Data items>
>>

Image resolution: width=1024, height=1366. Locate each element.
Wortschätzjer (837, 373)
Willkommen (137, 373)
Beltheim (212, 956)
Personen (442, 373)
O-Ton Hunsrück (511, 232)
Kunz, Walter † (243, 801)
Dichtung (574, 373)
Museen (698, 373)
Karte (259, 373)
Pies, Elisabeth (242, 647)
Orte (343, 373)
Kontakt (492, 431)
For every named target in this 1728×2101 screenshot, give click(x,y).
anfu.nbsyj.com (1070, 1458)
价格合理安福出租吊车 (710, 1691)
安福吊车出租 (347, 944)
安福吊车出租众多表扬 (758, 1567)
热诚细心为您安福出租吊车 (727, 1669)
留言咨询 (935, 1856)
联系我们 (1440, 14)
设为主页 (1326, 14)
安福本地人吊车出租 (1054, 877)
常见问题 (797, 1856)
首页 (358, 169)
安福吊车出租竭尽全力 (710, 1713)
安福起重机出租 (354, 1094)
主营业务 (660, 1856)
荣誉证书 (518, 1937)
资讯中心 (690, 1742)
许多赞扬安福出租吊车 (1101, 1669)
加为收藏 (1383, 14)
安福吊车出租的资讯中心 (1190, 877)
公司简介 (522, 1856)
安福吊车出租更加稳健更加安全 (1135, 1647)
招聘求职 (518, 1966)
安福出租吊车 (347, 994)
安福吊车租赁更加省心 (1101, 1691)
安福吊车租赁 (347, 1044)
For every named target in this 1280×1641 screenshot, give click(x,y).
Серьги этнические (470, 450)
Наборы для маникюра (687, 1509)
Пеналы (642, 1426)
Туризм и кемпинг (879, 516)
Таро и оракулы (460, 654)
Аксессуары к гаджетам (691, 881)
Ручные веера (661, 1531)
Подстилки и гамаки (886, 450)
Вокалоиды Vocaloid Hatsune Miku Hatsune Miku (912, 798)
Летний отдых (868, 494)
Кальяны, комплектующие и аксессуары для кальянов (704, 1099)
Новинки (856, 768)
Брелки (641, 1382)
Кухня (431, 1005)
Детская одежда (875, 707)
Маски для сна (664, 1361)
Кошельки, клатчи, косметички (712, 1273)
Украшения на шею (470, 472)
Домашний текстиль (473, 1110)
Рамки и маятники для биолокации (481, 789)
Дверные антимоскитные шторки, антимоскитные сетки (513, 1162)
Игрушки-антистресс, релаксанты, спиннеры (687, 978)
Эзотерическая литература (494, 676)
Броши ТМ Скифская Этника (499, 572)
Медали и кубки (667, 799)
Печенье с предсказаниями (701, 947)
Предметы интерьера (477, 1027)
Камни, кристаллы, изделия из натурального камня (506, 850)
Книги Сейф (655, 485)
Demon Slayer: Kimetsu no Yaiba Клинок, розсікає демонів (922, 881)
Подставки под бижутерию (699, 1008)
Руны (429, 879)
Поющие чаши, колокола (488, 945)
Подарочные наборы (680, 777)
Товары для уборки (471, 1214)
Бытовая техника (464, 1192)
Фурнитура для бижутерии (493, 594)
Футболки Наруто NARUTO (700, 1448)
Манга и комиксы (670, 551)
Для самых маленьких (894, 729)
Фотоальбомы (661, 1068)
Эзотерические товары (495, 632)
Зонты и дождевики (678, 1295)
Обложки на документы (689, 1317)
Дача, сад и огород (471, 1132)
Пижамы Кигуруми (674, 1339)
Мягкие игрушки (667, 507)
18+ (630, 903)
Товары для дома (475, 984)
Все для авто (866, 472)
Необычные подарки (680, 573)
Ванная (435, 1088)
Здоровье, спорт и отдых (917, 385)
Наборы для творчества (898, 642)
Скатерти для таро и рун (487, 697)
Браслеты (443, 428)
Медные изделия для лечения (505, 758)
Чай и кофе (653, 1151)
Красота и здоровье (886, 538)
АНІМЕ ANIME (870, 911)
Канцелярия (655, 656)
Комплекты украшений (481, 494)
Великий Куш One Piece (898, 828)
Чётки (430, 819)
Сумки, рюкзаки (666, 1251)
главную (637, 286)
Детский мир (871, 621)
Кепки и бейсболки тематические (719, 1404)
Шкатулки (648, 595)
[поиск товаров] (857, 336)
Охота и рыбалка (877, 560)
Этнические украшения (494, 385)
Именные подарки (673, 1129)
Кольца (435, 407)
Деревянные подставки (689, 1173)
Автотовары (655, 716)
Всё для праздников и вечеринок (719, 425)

<<

The lines above, starting at the one with "资讯中心 (690, 1742)" and ending at the one with "Книги Сейф (655, 485)", are the only ones to return, exactly as written.

Response for this exercise>
资讯中心 (690, 1742)
许多赞扬安福出租吊车 (1101, 1669)
加为收藏 (1383, 14)
安福吊车出租的资讯中心 (1190, 877)
公司简介 (522, 1856)
安福吊车出租更加稳健更加安全 (1135, 1647)
招聘求职 (518, 1966)
安福出租吊车 (347, 994)
安福吊车租赁更加省心 (1101, 1691)
安福吊车租赁 (347, 1044)
For every named target in this 1280×1641 screenshot, give click(x,y).
Серьги этнические (470, 450)
Наборы для маникюра (687, 1509)
Пеналы (642, 1426)
Туризм и кемпинг (879, 516)
Таро и оракулы (460, 654)
Аксессуары к гаджетам (691, 881)
Ручные веера (661, 1531)
Подстилки и гамаки (886, 450)
Вокалоиды Vocaloid Hatsune Miku Hatsune Miku (912, 798)
Летний отдых (868, 494)
Кальяны, комплектующие и аксессуары для кальянов (704, 1099)
Новинки (856, 768)
Брелки (641, 1382)
Кухня (431, 1005)
Детская одежда (875, 707)
Маски для сна (664, 1361)
Кошельки, клатчи, косметички (712, 1273)
Украшения на шею (470, 472)
Домашний текстиль (473, 1110)
Рамки и маятники для биолокации (481, 789)
Дверные антимоскитные шторки, антимоскитные сетки (513, 1162)
Игрушки-антистресс, релаксанты, спиннеры (687, 978)
Эзотерическая литература (494, 676)
Броши ТМ Скифская Этника (499, 572)
Медали и кубки (667, 799)
Печенье с предсказаниями (701, 947)
Предметы интерьера (477, 1027)
Камни, кристаллы, изделия из натурального камня (506, 850)
Книги Сейф (655, 485)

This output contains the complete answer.